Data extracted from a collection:
====================
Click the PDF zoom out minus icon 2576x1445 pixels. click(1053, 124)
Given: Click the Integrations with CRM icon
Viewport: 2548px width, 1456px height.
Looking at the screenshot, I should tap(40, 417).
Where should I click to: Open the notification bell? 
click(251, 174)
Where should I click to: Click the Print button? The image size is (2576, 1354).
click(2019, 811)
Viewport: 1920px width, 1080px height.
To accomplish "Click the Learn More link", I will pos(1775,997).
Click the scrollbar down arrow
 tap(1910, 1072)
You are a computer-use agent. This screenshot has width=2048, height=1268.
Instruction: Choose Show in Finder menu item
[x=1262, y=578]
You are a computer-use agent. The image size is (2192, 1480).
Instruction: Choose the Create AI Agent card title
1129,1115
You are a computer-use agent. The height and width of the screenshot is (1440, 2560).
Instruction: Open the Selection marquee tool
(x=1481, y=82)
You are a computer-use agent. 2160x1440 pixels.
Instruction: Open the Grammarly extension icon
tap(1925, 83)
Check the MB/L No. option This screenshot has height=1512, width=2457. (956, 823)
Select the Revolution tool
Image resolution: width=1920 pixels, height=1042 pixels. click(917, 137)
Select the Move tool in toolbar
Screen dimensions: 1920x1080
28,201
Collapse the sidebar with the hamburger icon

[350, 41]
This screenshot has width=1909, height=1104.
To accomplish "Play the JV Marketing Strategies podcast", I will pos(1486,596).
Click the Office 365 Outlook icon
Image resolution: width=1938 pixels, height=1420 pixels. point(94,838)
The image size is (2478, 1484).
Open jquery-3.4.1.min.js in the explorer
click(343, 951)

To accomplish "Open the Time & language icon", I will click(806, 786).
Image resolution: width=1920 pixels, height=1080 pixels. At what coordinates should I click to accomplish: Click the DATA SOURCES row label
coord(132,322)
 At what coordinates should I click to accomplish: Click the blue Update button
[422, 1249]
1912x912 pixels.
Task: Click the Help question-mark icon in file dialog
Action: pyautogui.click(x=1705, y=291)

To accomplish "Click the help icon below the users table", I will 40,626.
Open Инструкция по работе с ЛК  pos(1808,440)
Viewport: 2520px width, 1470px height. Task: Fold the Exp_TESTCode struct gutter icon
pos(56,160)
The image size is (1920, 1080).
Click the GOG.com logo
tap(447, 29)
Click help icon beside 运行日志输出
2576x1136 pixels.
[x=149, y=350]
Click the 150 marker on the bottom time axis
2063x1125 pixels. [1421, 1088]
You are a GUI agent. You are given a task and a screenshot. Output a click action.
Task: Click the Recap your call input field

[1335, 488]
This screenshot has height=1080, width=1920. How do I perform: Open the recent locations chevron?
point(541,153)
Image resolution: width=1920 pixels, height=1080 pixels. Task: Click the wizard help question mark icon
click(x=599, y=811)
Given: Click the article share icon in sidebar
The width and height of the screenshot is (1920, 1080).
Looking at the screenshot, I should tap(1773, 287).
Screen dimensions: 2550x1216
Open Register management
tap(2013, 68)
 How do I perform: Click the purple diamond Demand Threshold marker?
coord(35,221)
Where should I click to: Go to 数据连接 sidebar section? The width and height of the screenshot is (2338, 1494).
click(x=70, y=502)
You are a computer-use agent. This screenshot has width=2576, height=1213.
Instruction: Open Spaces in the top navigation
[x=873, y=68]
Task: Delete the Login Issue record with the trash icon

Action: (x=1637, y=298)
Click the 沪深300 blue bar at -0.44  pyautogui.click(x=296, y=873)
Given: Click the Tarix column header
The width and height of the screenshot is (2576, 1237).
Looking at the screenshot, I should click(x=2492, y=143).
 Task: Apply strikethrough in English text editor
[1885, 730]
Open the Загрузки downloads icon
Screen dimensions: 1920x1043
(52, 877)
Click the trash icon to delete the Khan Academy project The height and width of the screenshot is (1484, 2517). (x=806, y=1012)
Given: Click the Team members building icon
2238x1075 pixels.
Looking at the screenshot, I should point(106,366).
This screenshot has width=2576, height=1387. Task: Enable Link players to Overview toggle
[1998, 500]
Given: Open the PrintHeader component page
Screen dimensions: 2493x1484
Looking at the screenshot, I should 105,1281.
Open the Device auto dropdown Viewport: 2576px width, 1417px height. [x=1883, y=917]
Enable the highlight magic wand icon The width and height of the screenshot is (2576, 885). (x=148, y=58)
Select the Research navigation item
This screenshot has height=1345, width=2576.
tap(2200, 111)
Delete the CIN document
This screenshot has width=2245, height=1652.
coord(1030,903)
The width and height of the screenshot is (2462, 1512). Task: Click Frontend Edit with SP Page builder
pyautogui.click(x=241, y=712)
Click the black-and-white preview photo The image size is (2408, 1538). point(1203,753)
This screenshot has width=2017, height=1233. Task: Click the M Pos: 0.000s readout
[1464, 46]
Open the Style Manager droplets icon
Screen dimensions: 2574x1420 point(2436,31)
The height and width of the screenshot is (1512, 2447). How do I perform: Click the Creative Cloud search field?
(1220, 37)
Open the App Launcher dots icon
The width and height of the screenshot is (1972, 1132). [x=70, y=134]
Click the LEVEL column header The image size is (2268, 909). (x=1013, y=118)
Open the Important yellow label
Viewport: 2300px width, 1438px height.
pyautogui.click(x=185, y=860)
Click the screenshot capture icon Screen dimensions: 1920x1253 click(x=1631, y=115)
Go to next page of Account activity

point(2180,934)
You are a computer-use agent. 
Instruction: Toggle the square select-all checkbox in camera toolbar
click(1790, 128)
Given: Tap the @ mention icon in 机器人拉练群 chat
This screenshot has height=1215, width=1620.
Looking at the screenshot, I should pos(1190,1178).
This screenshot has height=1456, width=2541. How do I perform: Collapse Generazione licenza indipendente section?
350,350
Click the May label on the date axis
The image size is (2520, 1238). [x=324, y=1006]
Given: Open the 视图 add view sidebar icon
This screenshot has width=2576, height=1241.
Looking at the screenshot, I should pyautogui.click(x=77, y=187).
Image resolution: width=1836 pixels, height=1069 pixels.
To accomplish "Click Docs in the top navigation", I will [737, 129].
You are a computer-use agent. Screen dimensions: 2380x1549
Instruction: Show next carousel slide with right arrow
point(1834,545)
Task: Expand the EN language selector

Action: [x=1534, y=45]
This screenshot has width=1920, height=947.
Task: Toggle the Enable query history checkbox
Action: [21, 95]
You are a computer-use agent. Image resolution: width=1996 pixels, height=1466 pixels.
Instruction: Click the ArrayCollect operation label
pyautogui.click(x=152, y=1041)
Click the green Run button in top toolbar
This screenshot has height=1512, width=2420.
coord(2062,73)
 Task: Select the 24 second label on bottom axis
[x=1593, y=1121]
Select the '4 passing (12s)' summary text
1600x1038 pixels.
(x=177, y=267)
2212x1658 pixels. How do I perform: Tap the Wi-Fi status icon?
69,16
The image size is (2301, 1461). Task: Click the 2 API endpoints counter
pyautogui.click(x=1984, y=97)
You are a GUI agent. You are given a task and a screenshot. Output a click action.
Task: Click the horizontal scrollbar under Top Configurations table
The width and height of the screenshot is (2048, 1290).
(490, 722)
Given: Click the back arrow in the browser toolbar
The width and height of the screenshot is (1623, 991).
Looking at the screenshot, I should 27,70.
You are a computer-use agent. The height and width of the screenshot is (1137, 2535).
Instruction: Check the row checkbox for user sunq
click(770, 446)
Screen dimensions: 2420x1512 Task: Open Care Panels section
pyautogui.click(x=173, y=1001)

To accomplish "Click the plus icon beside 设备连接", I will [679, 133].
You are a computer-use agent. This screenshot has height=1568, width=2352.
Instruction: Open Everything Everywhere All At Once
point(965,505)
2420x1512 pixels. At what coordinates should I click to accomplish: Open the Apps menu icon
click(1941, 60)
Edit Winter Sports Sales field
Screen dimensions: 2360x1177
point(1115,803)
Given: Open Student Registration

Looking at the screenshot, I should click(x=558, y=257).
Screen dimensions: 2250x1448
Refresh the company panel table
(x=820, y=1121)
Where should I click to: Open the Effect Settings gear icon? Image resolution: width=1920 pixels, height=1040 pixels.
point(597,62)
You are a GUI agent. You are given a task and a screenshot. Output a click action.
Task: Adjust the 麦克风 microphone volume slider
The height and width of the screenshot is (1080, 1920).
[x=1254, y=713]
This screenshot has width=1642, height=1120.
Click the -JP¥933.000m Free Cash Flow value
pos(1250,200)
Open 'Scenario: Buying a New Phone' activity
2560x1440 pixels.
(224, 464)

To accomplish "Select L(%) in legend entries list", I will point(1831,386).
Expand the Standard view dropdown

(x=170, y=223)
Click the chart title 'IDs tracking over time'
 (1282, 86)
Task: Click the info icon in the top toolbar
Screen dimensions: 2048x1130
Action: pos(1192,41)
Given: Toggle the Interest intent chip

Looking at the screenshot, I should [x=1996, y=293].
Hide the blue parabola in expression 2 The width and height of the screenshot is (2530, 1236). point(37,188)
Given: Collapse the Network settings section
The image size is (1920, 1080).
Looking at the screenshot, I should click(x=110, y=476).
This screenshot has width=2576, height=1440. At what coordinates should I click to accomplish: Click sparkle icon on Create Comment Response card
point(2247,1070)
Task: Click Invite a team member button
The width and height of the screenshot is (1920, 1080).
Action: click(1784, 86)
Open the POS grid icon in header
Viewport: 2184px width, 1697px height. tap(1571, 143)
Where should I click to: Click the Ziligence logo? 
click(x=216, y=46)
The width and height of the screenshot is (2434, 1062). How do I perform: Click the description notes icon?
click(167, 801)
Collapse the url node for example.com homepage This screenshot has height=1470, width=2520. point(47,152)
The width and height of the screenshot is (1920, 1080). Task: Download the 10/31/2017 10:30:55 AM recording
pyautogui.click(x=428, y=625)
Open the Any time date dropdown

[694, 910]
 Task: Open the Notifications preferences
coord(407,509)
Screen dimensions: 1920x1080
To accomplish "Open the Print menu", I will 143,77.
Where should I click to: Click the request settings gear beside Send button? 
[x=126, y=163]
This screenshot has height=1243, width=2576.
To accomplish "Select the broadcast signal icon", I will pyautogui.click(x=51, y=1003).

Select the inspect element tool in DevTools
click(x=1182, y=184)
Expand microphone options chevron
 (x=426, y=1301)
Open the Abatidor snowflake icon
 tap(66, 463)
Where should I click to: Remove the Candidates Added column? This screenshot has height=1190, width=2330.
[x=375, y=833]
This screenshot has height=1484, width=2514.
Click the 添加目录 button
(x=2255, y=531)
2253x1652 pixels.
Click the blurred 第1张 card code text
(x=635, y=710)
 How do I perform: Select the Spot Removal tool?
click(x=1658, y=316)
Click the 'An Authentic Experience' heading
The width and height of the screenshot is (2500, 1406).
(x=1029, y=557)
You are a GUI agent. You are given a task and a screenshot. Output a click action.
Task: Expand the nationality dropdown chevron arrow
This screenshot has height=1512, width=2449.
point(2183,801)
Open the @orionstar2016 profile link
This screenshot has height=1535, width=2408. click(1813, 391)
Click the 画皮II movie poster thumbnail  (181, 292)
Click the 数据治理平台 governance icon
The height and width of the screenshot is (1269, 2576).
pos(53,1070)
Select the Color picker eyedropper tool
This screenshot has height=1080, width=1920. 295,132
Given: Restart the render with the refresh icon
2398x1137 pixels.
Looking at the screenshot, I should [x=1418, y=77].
====================
What you will do: Restate word for word the lines running from the line that holds "Given: Restart the" to the final line of the entries.

Written solution:
Given: Restart the render with the refresh icon
2398x1137 pixels.
Looking at the screenshot, I should [x=1418, y=77].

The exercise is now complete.